GENEL KURUL KONUŞMASI
Konu: TUNCELİ MİLLETVEKİLİ KAMER GENÇ?E KONUŞMASI SIRASINDA SALDIRIDA BULUNMASINDAN DOLAYI KINAMA CEZASI VERİLMESİ HUSUSUNU GENEL KURULUN OYUNA SUNMASI NEDENİYLE BAŞKANIN TUTUMU HAKKINDA
Yasama Yılı:2
Birleşim:17
Tarih:10.11.2011

HASİP KAPLAN (Şırnak) - Sayın Başkan, değerli milletvekilleri; Meclis Genel Kurulundaki disiplin açısından bütün grupların imzaladığı Danışma Kurulu önerileri geldiği zaman, buna bütün üyelerin -yeni arkadaşlarımız bilmeyebilir ama, artık, onlar da acemi sayılmaz, bir ayı geçti- uymaları gerekir. Tabii ki bu ayrı bir iç grup hukuku, disiplin hukuku, ayrı bir konu, ben bunu ayrı bir kenara koyuyorum ama hepimizin buradaki disipline, grup kararlarına, Danışma Kurulu kararlarına saygılı olup onu işlevsel kılmamız gerekir; bu ayrı bir konu.

Şüphesiz, İç Tüzük konuşmacının, hatibin de davranışlarını belirlemiştir ve buna karşı da Başkanlığın alacağı tedbirleri de. Ve ilk kez yaşamıyoruz, zaman zaman geçen dönem de oldu, Sayın Genç'in konuşmaları döneminde bu tür elektrikli anlar oldu. Keşke Meclis Başkanı o ara bir beş dakika ara verseydi veya idare amiri olarak da AK PARTİ'nin değil CHP'nin bir idare amiri gelseydi, Kamer Genç de yanında olsaydı.

Şimdi, bütün bunlar bir yana? Ama tutanakları özellikle istettim çünkü yakın oturuyorum ve benim gözlemlediğim bir fiilî saldırı, itekleme durumu oldu ve tutanaklara da geçmiş. Şimdi bu fiilî saldırı durumunun karşısında biz arkada konuştuk grup başkan vekilleri olarak ve dedik ki: "İç Tüzük'ün 160'ıncı maddenin dördüncü fıkrası `Saldırıda bulunmak' diye bir hüküm koymuş, buna giriyor, çok açık ve net." O zaman, bunun gereği yapılmalı. Bunun da gereği, doğrusu bir özür dilemeyle?
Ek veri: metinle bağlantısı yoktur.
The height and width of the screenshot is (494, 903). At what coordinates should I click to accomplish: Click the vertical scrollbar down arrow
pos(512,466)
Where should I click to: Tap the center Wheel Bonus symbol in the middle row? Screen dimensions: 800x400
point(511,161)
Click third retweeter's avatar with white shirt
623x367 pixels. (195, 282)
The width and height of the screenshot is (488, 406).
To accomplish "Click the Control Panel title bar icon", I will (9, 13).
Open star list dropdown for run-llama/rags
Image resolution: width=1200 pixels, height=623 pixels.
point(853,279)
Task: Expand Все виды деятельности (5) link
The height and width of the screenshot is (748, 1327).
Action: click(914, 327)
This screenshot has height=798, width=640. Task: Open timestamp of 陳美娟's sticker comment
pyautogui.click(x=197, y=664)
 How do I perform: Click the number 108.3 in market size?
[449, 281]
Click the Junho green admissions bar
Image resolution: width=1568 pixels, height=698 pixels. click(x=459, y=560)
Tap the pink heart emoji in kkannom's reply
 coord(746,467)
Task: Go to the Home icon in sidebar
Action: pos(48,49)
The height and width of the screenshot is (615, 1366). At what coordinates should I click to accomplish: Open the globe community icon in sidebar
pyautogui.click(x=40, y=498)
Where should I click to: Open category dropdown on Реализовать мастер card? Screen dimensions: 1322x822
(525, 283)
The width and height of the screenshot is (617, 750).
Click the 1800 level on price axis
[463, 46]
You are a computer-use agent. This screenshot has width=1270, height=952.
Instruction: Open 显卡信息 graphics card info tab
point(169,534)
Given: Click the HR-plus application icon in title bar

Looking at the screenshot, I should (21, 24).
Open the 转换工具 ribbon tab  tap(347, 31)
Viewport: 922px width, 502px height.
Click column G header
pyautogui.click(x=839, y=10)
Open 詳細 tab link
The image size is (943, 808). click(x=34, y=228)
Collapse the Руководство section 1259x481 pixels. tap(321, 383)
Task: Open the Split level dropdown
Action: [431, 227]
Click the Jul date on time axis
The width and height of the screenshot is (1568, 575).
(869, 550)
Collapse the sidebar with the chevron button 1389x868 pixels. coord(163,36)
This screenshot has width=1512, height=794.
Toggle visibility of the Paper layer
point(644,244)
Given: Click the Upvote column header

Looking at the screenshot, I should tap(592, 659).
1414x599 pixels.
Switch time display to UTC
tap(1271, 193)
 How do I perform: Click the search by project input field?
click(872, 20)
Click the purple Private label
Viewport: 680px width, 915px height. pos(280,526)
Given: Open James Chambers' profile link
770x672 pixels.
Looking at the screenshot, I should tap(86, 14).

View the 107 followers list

Üstelik de İdare Amiri olan bir arkadaş, görevin sorumluluğu daha fazla. Bunu bir özür dileme yöntemiyle geçiştirmek gerekir ve bu fiilî saldırının kabul, tasvip görmeyeceğinin belirtilmesi Meclis Genel Kurulunun ahengi açısından söz konusu ama şunu gördük: Özür dilenmedi, savunma verilmedi, tutanaklar ortada ve oylama yapıldı. Yani şimdi oylarınız, çoğunluğunuz vardır diye sizin, grubunuzun fiilî bir saldırıyı aklama hakkınız var mı? Var mı?

ALİ HAYDAR ÖNER (Isparta) - Zorbalığı tasvip oylaması!

HASİP KAPLAN (Devamla) - Zorbalığı aklama hakkınız var mı? Adınız "Adalet" arkadaşlar! Adınız "Adalet"se daha çok düşüneceksiniz. Asla, bu oy çoğunluğunuzun olması, Sayın Genç tahrik bile etse Sayın Uslu'nun fiilî saldırısının savunma ve gerekçesi olamaz. Fiilî saldırının mutlaka ya cezası verilir ya özür dilenir, bunun başka yolu yok. Burada siz bunu tamir etmek zorundasınız, etmediğiniz takdirde, bu kürsünün masuniyeti kalmaz arkadaşlar.

(Mikrofon otomatik cihaz tarafından kapatıldı)

MUSTAFA ELİTAŞ (Kayseri) - Kürsü masuniyetiyle alakası yok bu işin.

HASİP KAPLAN (Devamla) - Zorbalıkla alakası var Elitaş.

AHMET YENİ (Samsun) - Kürsü işgal altındaydı, işgal.

MUSTAFA ELİTAŞ (Kayseri) - Milletin kürsüsü işgal altındaydı.

BAŞKAN - Teşekkür ediyorum Sayın Kaplan.

HASİP KAPLAN (Devamla) - Burada, benim gözümün önünde saldırı oldu.

AHMET YENİ (Samsun) - Kürsüyü işgal ettiniz!

MUSTAFA ELİTAŞ (Kayseri) - İşgal altındaydı? "Saldırı" yanlış.

HASİP KAPLAN (Devamla) - Gözünüzün önünde oldu.